● **Request**
Pick up the book review below where it stops and keep writing it.

● **Page text**
━━━━━━━━━━
What a bummer. I looked forward to this book. I'm a huge fan of the short story collection Liu published earlier this year, and I liked his translation of The Three-Body Problem. It won the Locus First Novel, and there were a few positive reviews of bloggers whose opinion I respect.

Imagine my surprise with this book's main problem: clunky, crummy prose, and dialogue that's bloated & unrealistic--fantasy world or not.

"Young man," she mumbled after the retreating figure of Kuni Garu, "you may act lazy and foolish, but I have seen your heart. A bright and tenacious flower will not bloom in obscurity."

or

But the evidence seemed to some of the ministers and generals flimsy.

or

Also, his double pupils always made others look away.

There's so many words in this book. Words words words. Also, if the editors would have taken a marker and highlighted all the redundant words and phrases, the book would have looked like a syllabus from an undergrad who can't distinguish between what's important and what's not.
━━━━━━━━━━
● **Information shown**

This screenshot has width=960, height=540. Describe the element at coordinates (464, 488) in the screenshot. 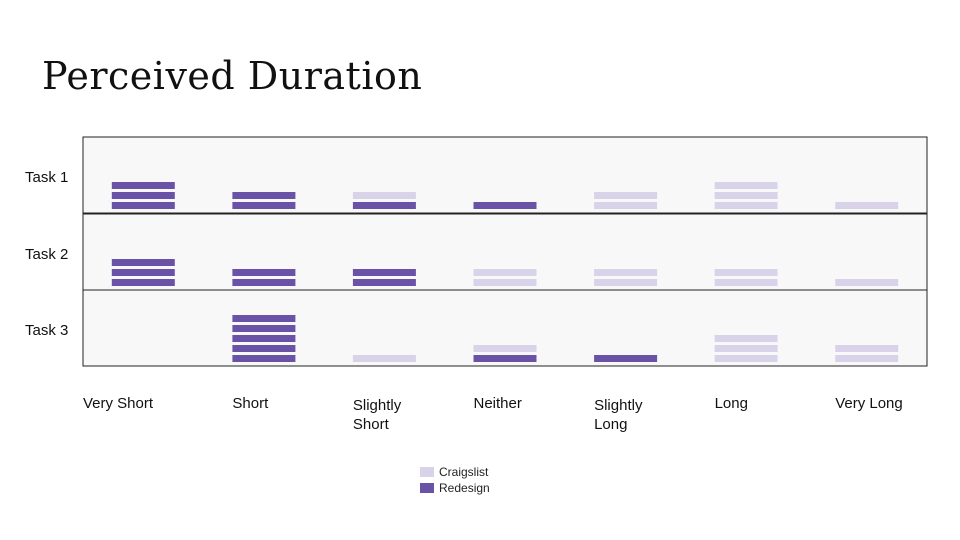

I see `legend-label-redesign: Redesign` at that location.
━━━━━━━━━━
● **Answer to the exercise**
This book might be the best illustration I've come across of why an author should show and not tell - a critic's cliché that I don't like repeating in reviews myself, but really, this book forces my hand. Liu does lots of telling, let me tell you. But if I'm honest, the telling as such is not really the problem: it's how it is being told, and that's repetitive and slow paced. It's boring telling, indeed. There are pages and pages of things explained that were already clear. Explained, repeated, and explained again. Because of all that, this tale failed to connect emotionally, and I hardly felt anything, as only saying something is "famous" or "skilled" doesn't make it so. As a result, the action felt stale and lifeless. Strange, as Liu's short fiction proves he can write compelling, even horrifying scenes, using poetic, precise prose. Yet his long form feels like amateur hour.

Saladin Ahmed, author of a pulp turd, calls this book "a much-needed breath of fresh air" for epic fantasy. Saga Press slapped it on the cover, but forgot The Grace Of Kings actually isn't epic fantasy. It's a rehash of Chinese history. Ken Liu talked openly about this, and a quick glance at the Wikipedia page of the Chu-Han contention--the conflict 2 centuries BC that led to the birth of the Han dynasty--is revelatory. The two main characters, Kuni Garu and Mata Zyndu, are more or less Liu Bang and Xiang Yu. Here's two Wiki quotes, that will be very familiar to people who've read the book...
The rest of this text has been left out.